Friday, April 03, 2020

The US Faces Its Worst Crisis In At Least 80 Years Because Of Trump's Extensive Catalog of Deficiencies And Disorders

Michael D'Antonio, the author of Never Enough: Donald Trump and the Pursuit of Success" and co-author (with Peter Eisner) of The Shadow President: The Truth About Mike Pence, writes that history's verdict on the 45th president of the United States "will be devastating".

Well, yeah – the real-time verdict has not exactly been resounding with hosannahs, either.

Not since the Great Depression have the people in the United States been so completely overwhelmed by crisis and so abandoned by their so-called leaders.

D'Antonio how Trump's "profound personal shortcomings – deficiencies of his heart and mind" has brought the US to this moment.
After a lifetime devoted to avoiding responsibility and accountability – for his lies, his deceptions, his hype, and his cruelty – President Donald Trump has met his match in the pandemic of 2020. His bluff and bluster are powerless as thousands of Americans die and the blame falls, in part, on his failure to heed the warnings and execute a robust national response. This occurred even though a pandemic playbook had been left behind by the Obama administration. ...

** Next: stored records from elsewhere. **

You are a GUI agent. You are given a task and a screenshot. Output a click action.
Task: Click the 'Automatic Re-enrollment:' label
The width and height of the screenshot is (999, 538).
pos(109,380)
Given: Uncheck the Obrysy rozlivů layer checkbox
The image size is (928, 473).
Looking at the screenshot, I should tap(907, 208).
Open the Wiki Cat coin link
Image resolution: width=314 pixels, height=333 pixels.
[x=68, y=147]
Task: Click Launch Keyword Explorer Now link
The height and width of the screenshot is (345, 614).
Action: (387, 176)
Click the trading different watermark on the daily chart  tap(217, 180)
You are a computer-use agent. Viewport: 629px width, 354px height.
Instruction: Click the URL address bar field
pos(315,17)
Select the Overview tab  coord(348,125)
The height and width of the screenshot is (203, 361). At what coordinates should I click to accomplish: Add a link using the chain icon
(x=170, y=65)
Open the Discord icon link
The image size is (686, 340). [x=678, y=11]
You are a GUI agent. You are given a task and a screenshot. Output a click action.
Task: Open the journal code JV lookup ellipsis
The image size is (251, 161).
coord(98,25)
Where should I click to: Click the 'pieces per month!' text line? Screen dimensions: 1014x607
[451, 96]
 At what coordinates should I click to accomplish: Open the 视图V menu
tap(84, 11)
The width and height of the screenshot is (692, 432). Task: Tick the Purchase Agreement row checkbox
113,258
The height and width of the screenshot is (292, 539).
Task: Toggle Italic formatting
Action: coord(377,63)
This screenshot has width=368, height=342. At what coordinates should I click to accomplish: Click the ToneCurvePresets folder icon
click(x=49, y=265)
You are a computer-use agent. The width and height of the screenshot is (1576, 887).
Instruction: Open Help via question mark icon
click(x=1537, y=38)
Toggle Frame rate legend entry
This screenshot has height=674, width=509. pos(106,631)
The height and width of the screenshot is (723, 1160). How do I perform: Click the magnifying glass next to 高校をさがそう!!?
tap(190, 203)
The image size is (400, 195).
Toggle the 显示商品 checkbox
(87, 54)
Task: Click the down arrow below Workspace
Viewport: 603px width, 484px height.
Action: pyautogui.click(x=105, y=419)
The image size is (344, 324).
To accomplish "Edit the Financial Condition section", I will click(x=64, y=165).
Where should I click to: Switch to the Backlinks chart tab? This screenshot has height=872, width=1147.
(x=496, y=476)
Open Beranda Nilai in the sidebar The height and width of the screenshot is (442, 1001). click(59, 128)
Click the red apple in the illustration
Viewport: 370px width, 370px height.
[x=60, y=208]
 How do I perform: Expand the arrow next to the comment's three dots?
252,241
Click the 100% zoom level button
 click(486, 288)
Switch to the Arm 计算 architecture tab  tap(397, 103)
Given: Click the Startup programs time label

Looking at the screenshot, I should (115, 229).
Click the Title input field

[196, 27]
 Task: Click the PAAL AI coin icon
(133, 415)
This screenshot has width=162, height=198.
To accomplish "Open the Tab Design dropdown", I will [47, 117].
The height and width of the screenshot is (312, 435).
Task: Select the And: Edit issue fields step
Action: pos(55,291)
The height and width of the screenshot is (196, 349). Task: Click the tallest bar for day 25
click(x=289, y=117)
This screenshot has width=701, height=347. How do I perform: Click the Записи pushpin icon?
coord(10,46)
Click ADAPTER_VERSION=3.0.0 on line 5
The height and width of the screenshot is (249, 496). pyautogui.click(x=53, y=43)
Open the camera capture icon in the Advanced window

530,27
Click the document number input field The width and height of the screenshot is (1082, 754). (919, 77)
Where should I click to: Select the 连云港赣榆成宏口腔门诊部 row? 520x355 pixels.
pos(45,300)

On one level, Trump's failure can be traced to his original lie: the false image he sold to the American people in order to hide his shortcomings. Never a competent manager of complex organizations – witness his many bankruptcies – Trump rose to fame pitching the illusion that he was a great businessman. As he sought the presidency he used counterattacks, lies, and skillful denials to avoid answering for his record and gain the White House. ...

Trump's profound personal shortcomings – deficiencies of his heart and mind – helped bring us to this moment.

The first of Trump's weaknesses? His lack of emotional intelligence and empathy, which causes him to struggle to relate to human suffering. The developer who made tenants miserable so they would move out allowing him to build luxury condos, became the president who downplayed hurricane deaths in Puerto Rico, and now barely speaks of those stricken and killed by the coronavirus. Instead, he obsesses over TV ratings ...

The second of Trump's deficiencies is a habit of mind that discounts expertise and elevates convenient opinions supported by cherry-picked sources of misinformation. Businessman Trump exhibited this willful ignorance when, for example, he said the scientific connection between asbestos exposure and disease was a matter of a conspiracy carried out by mobsters. ... President Trump has claimed to have extensive knowledge on a vast array of topics from forest management to drones. ...

Faced with an enemy that is literally killing people he stayed true to form as he pushed an unproven coronavirus treatment that's still under scientific review. "What do we have to lose?" Trump asked musing that people could just get prescriptions for the drug. ...

Until this crisis, Trump had avoided accountability with remarkable consistency. Born into astounding wealth, he avoided accountability by persuading creditors that he was too big to fail even after he ran businesses into the ground. In politics, he deflected accountability by blaming others, especially the press and Democrats, for problems that occurred on his watch. ...

America's Covid-19 death toll now passes 2,800 and the caseload exceeds 157,200 cases, But through much of the time that the number of cases was growing, the White House offered no coherent national response to the crisis. There have been sparse moments when Trump has sounded like a leader ... But these moments don't last long before Trump back to pitting states against each other and attacking journalists who ask legitimate questions about his response to the pandemic.

No federal agency is rallying health care workers to move to hot spots where they are needed. ... [T]he administration is letting states, hospitals, and federal agencies compete against each other. Trump even went so far as to accuse medical workers of hoarding supplies.

Recently Trump introduced a bit of personal petulance to this dynamic, suggesting that governors who aren't sufficiently deferential should be ignored by the White House. ... Michigan Gov. Gretchen Whitmer, whom Trump singled out for criticism, reported that orders made for equipment had been canceled as suppliers favored the feds over her state.

The president's complaints about not being appreciated remind us that he takes everything personally and that his personal qualities of heartlessness and intellectual dishonesty will hobble his response to our suffering. Acutely attuned to his own feelings, he's so numb to the pain of others ... Likewise, he remains devoted to ... happy talk. With health care workers reusing disposable masks and using trash bags as protective gowns, Trump considered the federal effort to supply hospitals and announced, "It's hard not to be happy with the job we're doing."